COMMERCIALISATION, MARKETING & BUSINESS PLAN
Our commercialisation strategy has three phases. Phase 1 targets all active and LTB patients in UMMC (~2,500), where we estimate to turn a net profit of RM31,000 (USD7,561) via a RM10 (USD2.4) per month subscription model (conservative 50% adoption rate). Considering the current TB market in UMMC is small, Phase 2 expands the platform, incorporating teleconsultations, side effects monitoring, drug delivery and forum Q&A for other UMMC clinics that tackle non-TB conditions, targeting ~1.2 million per year (and growing) number of patients that visit UMMC. With a monthly charge of MYR20 (USD4.88) and a conservative 20% adoption rate, an annual net profit x150 times greater than Phase 1 is estimated. This excludes additional revenue streams like digital advertisements, pay-per-use teleconsultation/drug delivery services (for non-subscribed patients) and sponsored articles by pharmaceutical companies/doctors. Finally, Phase 3 aims to turn our vDOTS into a national standard bearer serving our 32 million population. Proof of concept from Phase 1 including staff/patient testimonials and research showing the feasibility of vDOTS will serve as evidence when pitching to MOH Malaysian hospitals (and potentially beyond) to adopt the system via licensing agreements.

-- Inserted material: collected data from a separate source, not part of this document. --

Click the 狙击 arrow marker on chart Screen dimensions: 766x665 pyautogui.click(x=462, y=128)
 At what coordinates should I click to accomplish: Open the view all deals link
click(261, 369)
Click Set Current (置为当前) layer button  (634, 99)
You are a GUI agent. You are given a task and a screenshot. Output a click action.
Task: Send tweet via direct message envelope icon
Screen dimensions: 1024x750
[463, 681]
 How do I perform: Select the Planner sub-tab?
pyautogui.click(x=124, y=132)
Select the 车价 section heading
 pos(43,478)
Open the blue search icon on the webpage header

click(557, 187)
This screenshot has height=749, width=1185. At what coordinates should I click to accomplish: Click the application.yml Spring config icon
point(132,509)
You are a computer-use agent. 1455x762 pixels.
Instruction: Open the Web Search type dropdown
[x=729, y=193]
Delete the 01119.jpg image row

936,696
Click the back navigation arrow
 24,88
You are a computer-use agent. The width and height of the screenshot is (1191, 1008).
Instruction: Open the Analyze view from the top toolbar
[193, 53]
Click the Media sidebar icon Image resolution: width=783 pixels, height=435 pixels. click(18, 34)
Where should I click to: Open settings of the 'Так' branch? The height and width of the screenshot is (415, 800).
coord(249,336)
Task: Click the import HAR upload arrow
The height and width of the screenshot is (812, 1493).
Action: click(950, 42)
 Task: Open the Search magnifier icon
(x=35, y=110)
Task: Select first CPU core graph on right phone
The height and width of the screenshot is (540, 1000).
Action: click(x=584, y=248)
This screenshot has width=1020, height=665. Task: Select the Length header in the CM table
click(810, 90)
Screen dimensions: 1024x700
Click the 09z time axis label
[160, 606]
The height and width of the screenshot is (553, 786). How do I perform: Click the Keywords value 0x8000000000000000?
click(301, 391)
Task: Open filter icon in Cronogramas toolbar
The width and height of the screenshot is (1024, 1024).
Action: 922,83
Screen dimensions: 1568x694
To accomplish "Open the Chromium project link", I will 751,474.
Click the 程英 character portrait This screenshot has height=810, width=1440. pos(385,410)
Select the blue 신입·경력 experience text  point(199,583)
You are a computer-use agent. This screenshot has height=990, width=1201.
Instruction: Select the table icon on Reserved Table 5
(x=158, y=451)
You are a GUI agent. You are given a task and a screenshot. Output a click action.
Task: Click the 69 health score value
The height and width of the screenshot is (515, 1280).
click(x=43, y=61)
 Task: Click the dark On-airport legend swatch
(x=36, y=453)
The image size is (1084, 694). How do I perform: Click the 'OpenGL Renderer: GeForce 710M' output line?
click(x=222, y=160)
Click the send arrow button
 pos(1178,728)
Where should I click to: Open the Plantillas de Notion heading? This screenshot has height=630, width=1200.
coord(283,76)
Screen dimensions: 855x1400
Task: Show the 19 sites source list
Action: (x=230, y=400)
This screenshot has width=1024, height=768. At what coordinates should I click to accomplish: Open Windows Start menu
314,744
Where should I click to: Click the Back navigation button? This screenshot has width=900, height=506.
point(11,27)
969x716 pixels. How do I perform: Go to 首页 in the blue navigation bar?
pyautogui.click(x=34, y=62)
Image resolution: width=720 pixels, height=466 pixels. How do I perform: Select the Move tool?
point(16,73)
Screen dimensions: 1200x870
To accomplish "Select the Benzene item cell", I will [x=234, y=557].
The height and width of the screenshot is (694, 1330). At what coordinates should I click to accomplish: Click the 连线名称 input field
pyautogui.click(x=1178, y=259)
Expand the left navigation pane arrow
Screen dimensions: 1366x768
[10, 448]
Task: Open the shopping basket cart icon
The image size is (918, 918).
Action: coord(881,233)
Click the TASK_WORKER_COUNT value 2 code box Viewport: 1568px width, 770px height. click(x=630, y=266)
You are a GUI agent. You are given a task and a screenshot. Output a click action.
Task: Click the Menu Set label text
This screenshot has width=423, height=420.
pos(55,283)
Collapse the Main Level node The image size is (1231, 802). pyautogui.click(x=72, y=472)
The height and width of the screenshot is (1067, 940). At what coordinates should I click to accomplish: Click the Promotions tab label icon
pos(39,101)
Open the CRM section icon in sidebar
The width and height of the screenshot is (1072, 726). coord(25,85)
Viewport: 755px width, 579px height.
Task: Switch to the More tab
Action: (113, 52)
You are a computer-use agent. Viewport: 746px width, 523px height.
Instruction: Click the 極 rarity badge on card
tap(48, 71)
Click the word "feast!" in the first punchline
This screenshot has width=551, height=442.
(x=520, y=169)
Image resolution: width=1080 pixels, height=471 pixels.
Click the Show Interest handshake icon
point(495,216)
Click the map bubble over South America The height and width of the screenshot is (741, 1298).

The main initial marketing strategy is to adopt a face-to-face approach to convince patients to migrate to vDOTS by pitching the platform as a “convenient and safe alternative” via pamphlets during consultations. It is also vital to point out hidden costs incurred by patients for DOTS (transportation, fuel, time consumed) during marketing to address patients who believe DOTS is free, and hence refuse to pay (based on survey feedback). A similar marketing strategy will be adopted in Phase 2 for non-TB clinics and patients, however, as Phase 2 covers a wider demographic, additional strategies will be utilised including partnering with social media content creators/influencers to create storylines targeting the digitally savvy patients and caregivers whereas traditional media targets older patients. Furthermore, our official Facebook account will be extensively promoted, along with “ask-us-anything” sessions for Hello+@UM.
LIMITATIONS
Potential hurdles anticipated include poor digital literacy rates among patients and staff, poor compliance despite vDOTS, lack of adoption due to privacy and security concerns, among others. Several measures are proposed, for example, staff training can be provided to improve digital literacy whereas live demo sessions can be held for patients. Further, in-house seminars can be provided to improve patient’s level of awareness with regards to privacy and security issues. We also intend to solicit continuous feedback from patients and staff to improve the system considering no benchmark is available for comparison.
CONCLUSION
Ultimately, it is hoped that TB treatment can be revolutionised with a new patient- and doctor-centric system with automations to improve patient-doctor interactions. This new adaptable and scalable patient-centric eHealth resource will better track and treat TB and other diseases such as COVID-19 that are both curable and preventable.